(Items stored from a collection)
*****

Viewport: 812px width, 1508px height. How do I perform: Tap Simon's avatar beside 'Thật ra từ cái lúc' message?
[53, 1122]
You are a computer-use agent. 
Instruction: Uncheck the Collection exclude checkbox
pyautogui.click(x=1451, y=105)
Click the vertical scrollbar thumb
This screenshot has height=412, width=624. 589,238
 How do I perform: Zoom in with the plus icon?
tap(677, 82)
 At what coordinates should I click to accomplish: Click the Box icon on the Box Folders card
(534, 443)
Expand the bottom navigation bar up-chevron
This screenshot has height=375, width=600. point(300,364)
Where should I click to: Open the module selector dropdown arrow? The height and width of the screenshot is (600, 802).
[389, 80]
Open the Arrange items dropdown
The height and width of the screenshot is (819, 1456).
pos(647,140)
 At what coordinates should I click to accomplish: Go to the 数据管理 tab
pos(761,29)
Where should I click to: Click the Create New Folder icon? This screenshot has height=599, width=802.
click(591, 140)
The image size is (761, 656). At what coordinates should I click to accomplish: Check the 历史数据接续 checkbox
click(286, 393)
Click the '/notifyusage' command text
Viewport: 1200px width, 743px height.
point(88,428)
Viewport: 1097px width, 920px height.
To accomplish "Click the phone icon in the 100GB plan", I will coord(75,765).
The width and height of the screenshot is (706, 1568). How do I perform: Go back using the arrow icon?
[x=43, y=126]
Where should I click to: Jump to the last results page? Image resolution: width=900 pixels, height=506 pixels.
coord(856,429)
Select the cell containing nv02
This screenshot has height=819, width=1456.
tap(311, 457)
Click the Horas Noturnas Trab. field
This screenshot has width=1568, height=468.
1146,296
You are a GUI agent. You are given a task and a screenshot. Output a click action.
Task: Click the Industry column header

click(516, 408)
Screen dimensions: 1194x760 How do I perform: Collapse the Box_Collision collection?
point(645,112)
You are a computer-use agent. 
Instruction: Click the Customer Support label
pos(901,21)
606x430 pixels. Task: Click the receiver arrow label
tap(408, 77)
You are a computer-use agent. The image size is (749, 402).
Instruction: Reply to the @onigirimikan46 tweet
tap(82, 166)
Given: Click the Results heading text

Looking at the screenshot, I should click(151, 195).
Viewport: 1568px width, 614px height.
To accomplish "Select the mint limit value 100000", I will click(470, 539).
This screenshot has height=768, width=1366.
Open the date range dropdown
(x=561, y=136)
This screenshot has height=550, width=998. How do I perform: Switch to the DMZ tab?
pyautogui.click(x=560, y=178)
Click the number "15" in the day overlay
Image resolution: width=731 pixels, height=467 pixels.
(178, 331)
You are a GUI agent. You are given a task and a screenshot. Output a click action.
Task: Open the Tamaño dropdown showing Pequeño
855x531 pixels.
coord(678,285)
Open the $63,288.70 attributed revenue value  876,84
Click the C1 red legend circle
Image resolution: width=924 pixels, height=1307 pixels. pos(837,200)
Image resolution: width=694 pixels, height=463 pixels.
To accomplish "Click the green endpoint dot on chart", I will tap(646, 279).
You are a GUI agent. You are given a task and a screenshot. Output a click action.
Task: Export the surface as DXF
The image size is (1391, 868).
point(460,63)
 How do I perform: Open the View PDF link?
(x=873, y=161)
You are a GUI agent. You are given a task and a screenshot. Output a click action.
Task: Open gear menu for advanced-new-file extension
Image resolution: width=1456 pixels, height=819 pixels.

*****

§ Stated task
Identify each line in the listing that contains the word "dropdown" and copy those lines out.

§ Full output
Where should I click to: Open the module selector dropdown arrow? The height and width of the screenshot is (600, 802).
Open the Arrange items dropdown
Open the date range dropdown
Task: Open the Tamaño dropdown showing Pequeño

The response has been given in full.